O setor de rochas ornamentais do Ceará promete mais um ano de expansão em 2026, a partir da chegada de mais duas unidades industriais de beneficiamento cujos investimentos somam R$ 100 milhões. A primeira já entra em operação até junho, enquanto a segunda inicia as atividades no segundo semestre. É parte dos preparativos para mais uma temporada de recordes após dez anos sucessivos de crescimento nas exportações, como destaca a esta coluna Carlos Rubens Alencar, presidente do Sindicato das Indústrias de Mármores e Granitos do Ceará (Simagran-CE).

“As duas unidades corresponderão a investimentos de aproximadamente R$50 milhões cada, totalizando R$100 milhões. A industrialização vai agregar valor ainda mais às nossas exportações, que até então, 80% pelo menos, tem sido de blocos. E temos muitos projetos novos, muitas áreas novas de materiais para entrar no mercado e certamente o setor mineral”, projeta.

Carlos Rubens destaca um ponto crucial para a evolução do setor: o beneficiamento. A exportação em blocos é a maioria na movimentação, mas enviar essas pedras laminadas, prontas para a aplicação em pisos, revestimentos e obras em geral traz mais tecnologia ao Ceará e atribui valor a produtos cada vez mais cobiçados no exterior.

Há, ao menos, 10 anos, o Simagran mirava a atração de empreendimentos do tipo para o Ceará, chegou-se a falar em um polo de laminação de pedras na ZPE do Ceará, mas as duas unidades mencionadas por ele são as primeiras iniciativas concretas.

RMF e Uruoca

Sem revelar os investidores, ele aponta os locais de instalação das plantas como estratégicos. Uma das fábricas fica localizada na Região Metropolitana de Fortaleza, onde estão as principais empresas de logística - especialmente portuária, o modal que movimenta essas cargas. Já a segunda fica em Uruoca, cidade de maior produção de rochas ornamentais do Ceará.

As indústrias devem beneficiar quartzitos, granitos e mármores extraídos do subsolo cearense e “a produção será 70% para exportação, sobretudo Estados Unidos e Oriente Médio”, segundo Carlos Rubens. Estes destinos já consomem parte da produção cearense e mais essa negociação deve equilibrar a divisão entre os países.

Hoje, a Itália é a principal compradora das rochas cearenses, mas a China saltou para a terceira posição em um movimento que representou uma alta de 300% na compra de quartzitos do Estado.

Destaque nacional

O desempenho do Ceará também foi atestado pela Associação Brasileira de Rochas Naturais (Centrorochas, que calculou um crescimento dez vezes maior dos que os principais polos de exploração de rochas do Brasil e se consolidou como “o principal vetor de expansão do setor no país”.

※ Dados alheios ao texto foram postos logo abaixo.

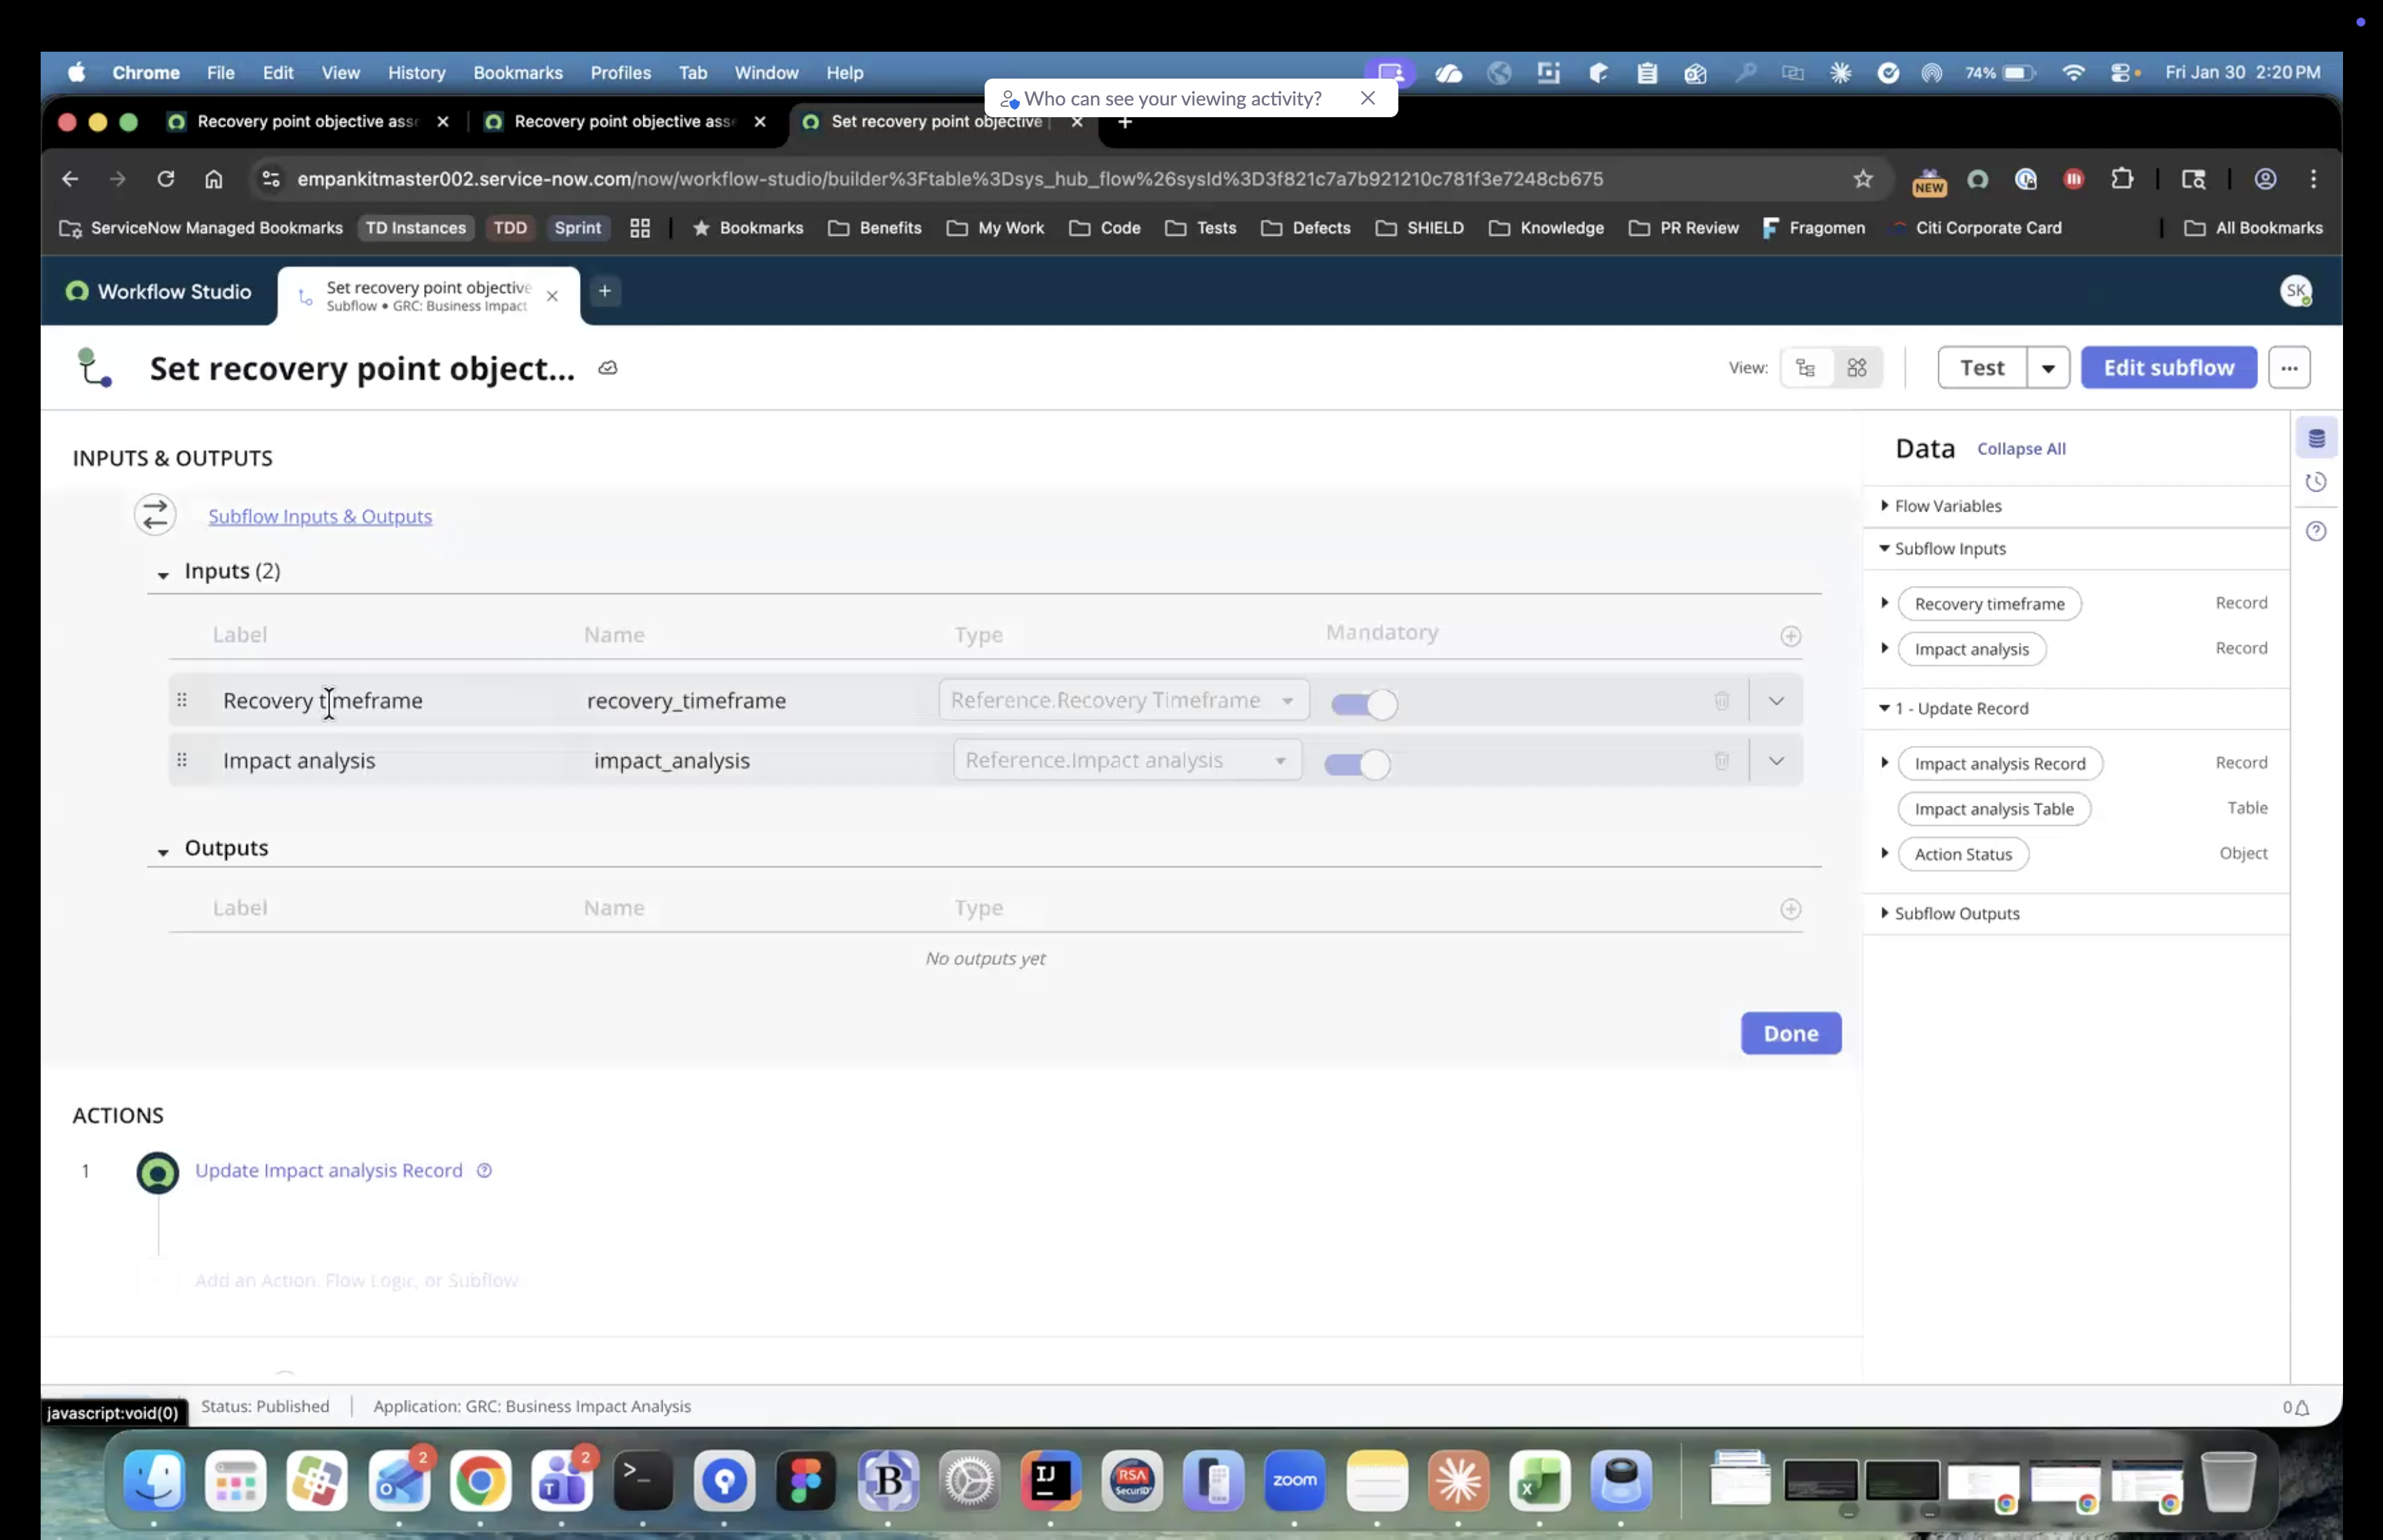Toggle Mandatory switch for Recovery timeframe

Ao mesmo tempo que o Ceará registrou um avanço de 141% no ano passado, os mercados do Espírito Santo e da Bahia, respectivamente primeiro e segundo em tamanho, avançaram 12,2% no período.

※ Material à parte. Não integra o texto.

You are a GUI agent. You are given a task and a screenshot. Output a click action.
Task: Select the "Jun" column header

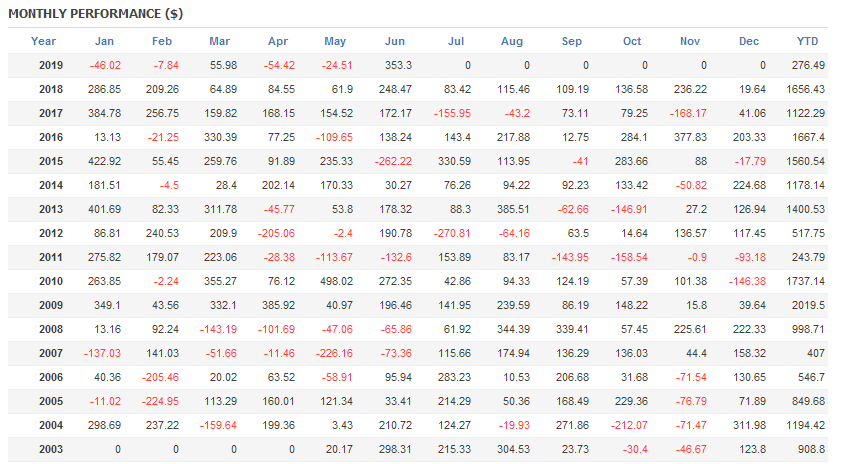395,41
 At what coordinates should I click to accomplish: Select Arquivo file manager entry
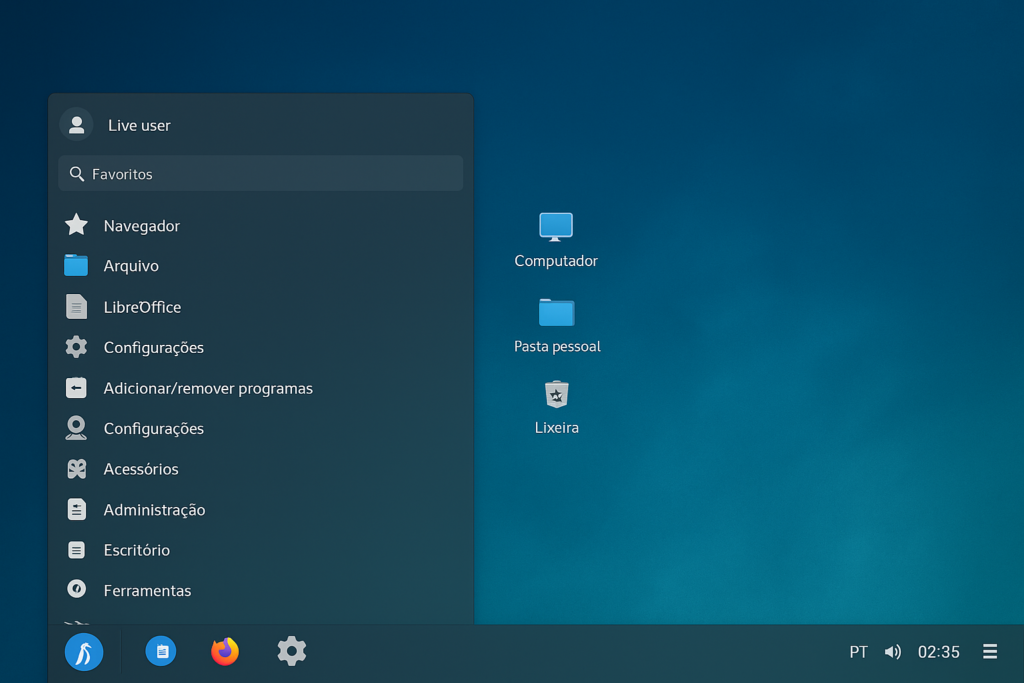coord(131,266)
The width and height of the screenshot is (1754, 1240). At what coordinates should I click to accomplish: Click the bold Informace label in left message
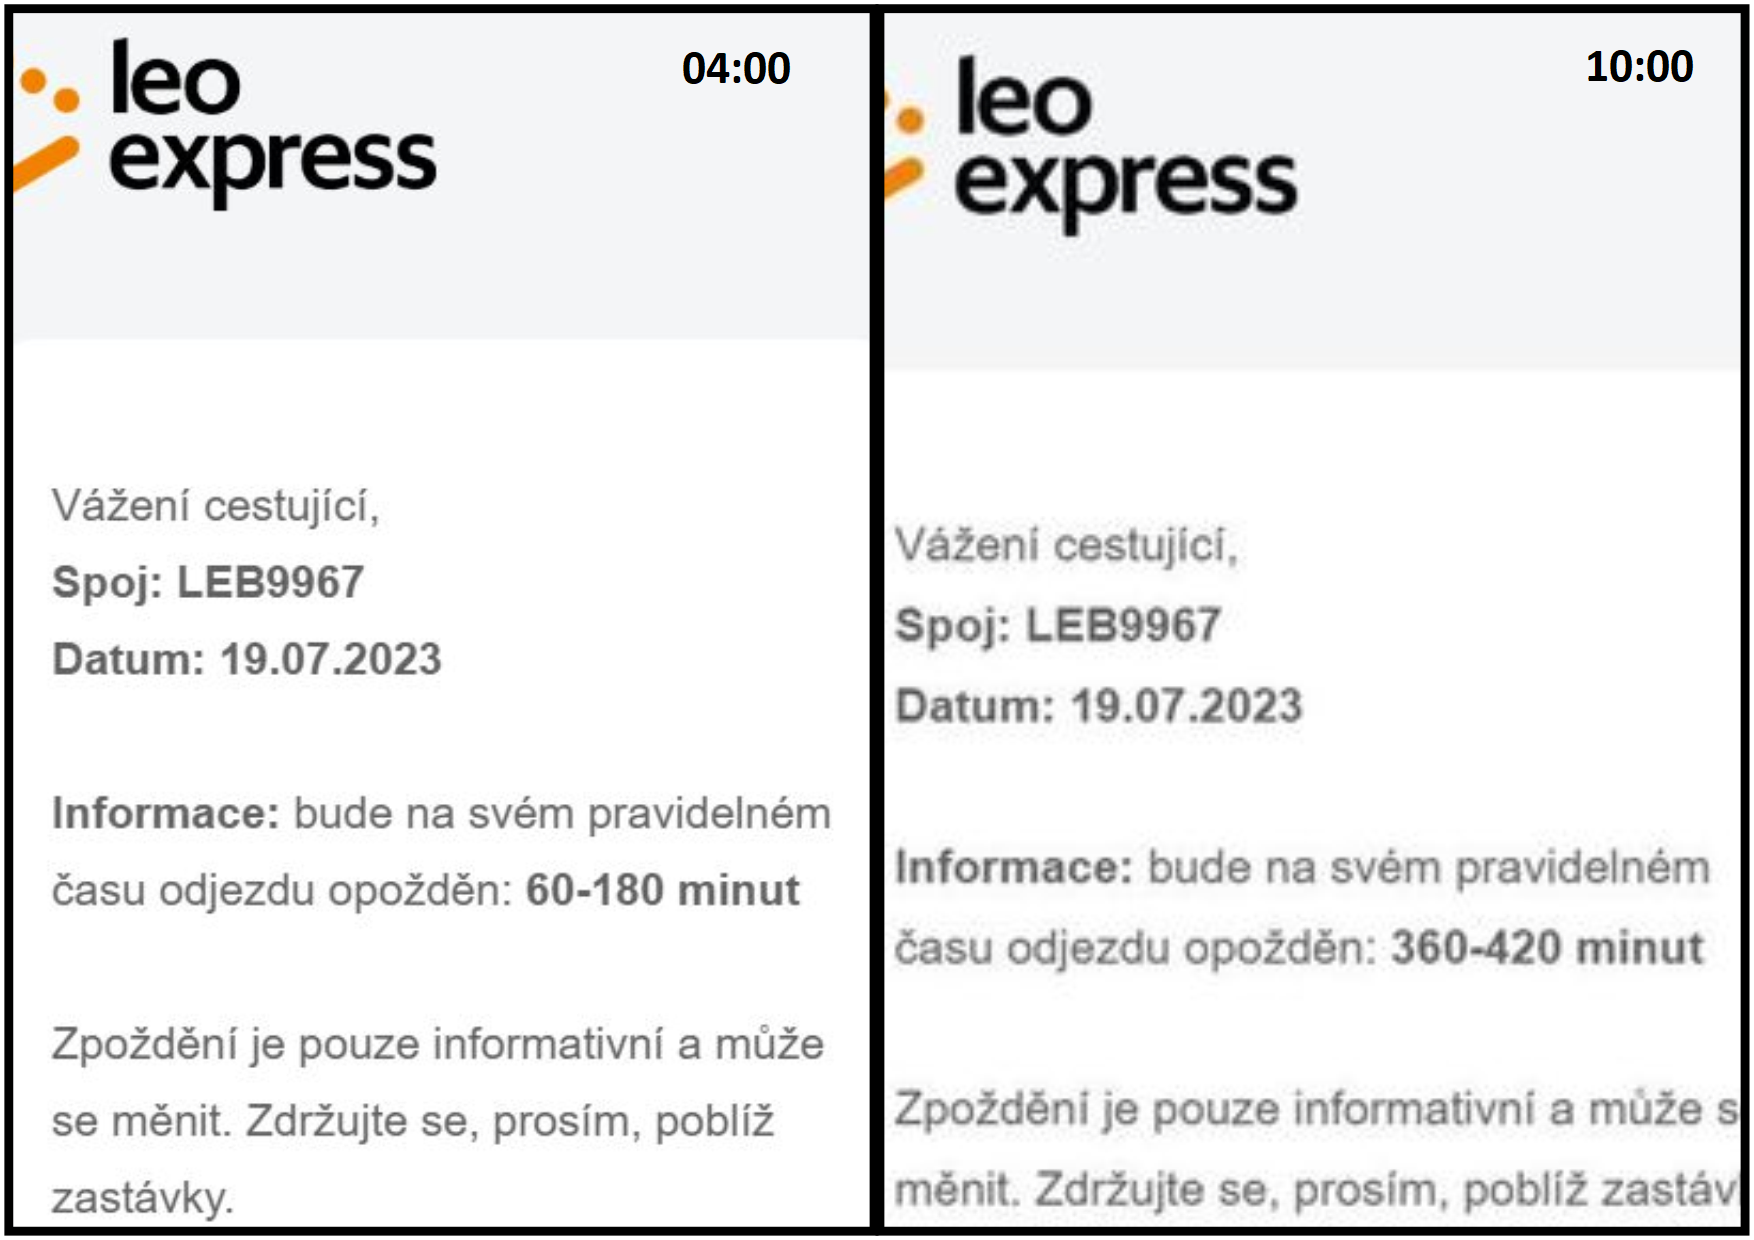[x=165, y=813]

"Os números nos impressionaram, especialmente por terem sido alcançados em um ano desafiador, que provocou quedas relevantes nas exportações de granitos, mármores e ardósia. Esse movimento reforça a posição do estado como polo emergente no setor de rochas e aponta para novas perspectivas de crescimento nos próximos anos", afirma Tales Machado, presidente da Centrorochas.